[SUPPLIED DATA]
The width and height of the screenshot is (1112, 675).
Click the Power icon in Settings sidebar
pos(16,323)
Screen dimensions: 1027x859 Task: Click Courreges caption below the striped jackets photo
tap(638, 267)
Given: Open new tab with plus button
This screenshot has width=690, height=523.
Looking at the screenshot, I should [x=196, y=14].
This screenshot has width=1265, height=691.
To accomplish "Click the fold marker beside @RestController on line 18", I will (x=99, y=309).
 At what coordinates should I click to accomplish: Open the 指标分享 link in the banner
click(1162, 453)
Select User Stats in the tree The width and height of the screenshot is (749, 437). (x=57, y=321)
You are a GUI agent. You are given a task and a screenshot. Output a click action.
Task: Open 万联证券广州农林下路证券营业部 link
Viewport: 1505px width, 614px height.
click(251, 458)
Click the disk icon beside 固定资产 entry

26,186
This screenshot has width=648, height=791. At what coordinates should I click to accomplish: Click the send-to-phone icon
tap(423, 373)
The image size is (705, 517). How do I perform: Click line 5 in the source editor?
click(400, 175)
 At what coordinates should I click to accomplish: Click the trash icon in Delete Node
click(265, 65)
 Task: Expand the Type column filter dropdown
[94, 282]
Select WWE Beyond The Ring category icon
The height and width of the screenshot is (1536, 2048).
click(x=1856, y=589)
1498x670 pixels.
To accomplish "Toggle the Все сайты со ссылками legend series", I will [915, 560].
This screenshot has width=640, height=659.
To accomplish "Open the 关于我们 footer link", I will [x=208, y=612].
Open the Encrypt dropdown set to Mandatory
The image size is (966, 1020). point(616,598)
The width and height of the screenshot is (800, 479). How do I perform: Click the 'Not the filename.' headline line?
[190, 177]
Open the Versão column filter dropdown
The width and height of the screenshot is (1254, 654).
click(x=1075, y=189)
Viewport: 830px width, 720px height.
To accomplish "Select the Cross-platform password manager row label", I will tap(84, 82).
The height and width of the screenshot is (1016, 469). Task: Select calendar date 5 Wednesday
[/SUPPLIED DATA]
§ EXERCISE AIM
All of the records above must be reproduced exactly.

§ FINAL ANSWER
The width and height of the screenshot is (1112, 675).
Click the Power icon in Settings sidebar
pos(16,323)
Screen dimensions: 1027x859 Task: Click Courreges caption below the striped jackets photo
tap(638, 267)
Given: Open new tab with plus button
This screenshot has width=690, height=523.
Looking at the screenshot, I should [x=196, y=14].
This screenshot has width=1265, height=691.
To accomplish "Click the fold marker beside @RestController on line 18", I will (x=99, y=309).
 At what coordinates should I click to accomplish: Open the 指标分享 link in the banner
click(1162, 453)
Select User Stats in the tree The width and height of the screenshot is (749, 437). (x=57, y=321)
You are a GUI agent. You are given a task and a screenshot. Output a click action.
Task: Open 万联证券广州农林下路证券营业部 link
Viewport: 1505px width, 614px height.
click(251, 458)
Click the disk icon beside 固定资产 entry

26,186
This screenshot has width=648, height=791. At what coordinates should I click to accomplish: Click the send-to-phone icon
tap(423, 373)
The image size is (705, 517). How do I perform: Click line 5 in the source editor?
click(400, 175)
 At what coordinates should I click to accomplish: Click the trash icon in Delete Node
click(265, 65)
 Task: Expand the Type column filter dropdown
[94, 282]
Select WWE Beyond The Ring category icon
The height and width of the screenshot is (1536, 2048).
click(x=1856, y=589)
1498x670 pixels.
To accomplish "Toggle the Все сайты со ссылками legend series", I will [915, 560].
This screenshot has width=640, height=659.
To accomplish "Open the 关于我们 footer link", I will [x=208, y=612].
Open the Encrypt dropdown set to Mandatory
The image size is (966, 1020). point(616,598)
The width and height of the screenshot is (800, 479). How do I perform: Click the 'Not the filename.' headline line?
[190, 177]
Open the Versão column filter dropdown
The width and height of the screenshot is (1254, 654).
click(x=1075, y=189)
Viewport: 830px width, 720px height.
To accomplish "Select the Cross-platform password manager row label", I will tap(84, 82).
The height and width of the screenshot is (1016, 469). Task: Select calendar date 5 Wednesday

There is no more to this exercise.